(Supplied records):
• • • •
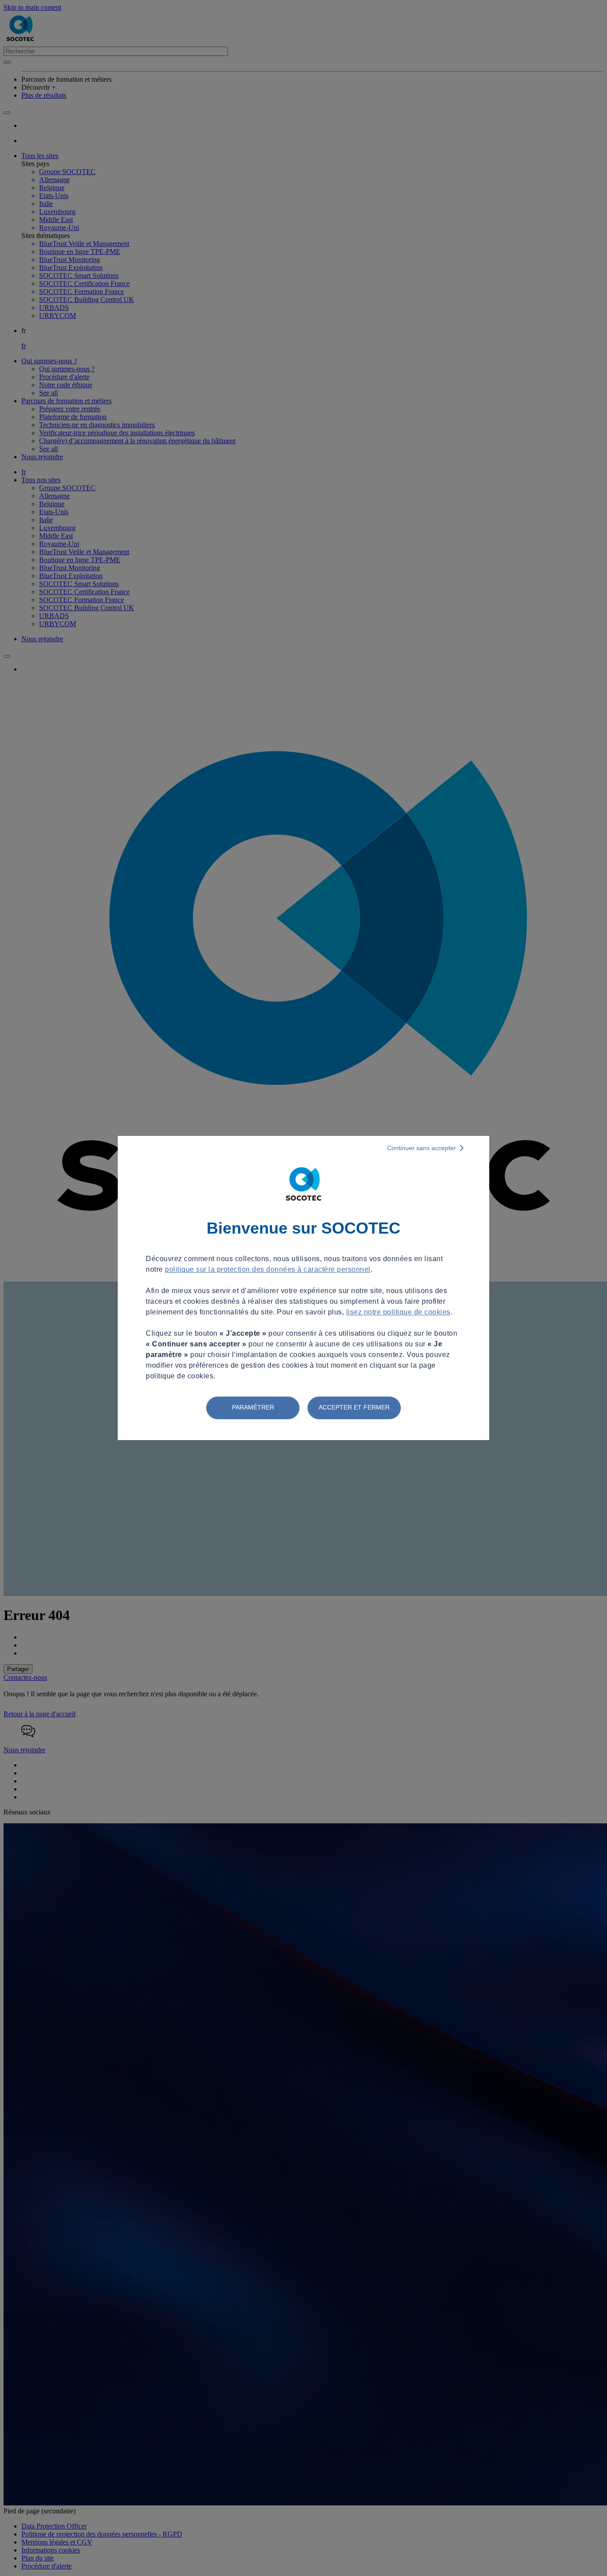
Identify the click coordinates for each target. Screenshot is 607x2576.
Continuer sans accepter (421, 1147)
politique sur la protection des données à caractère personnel (268, 1269)
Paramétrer (253, 1407)
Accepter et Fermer (354, 1407)
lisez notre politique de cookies (398, 1312)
• • • •
(What the task requires):
The expected result is every line from the material above that includes "politique".

(Output):
politique sur la protection des données à caractère personnel (268, 1269)
lisez notre politique de cookies (398, 1312)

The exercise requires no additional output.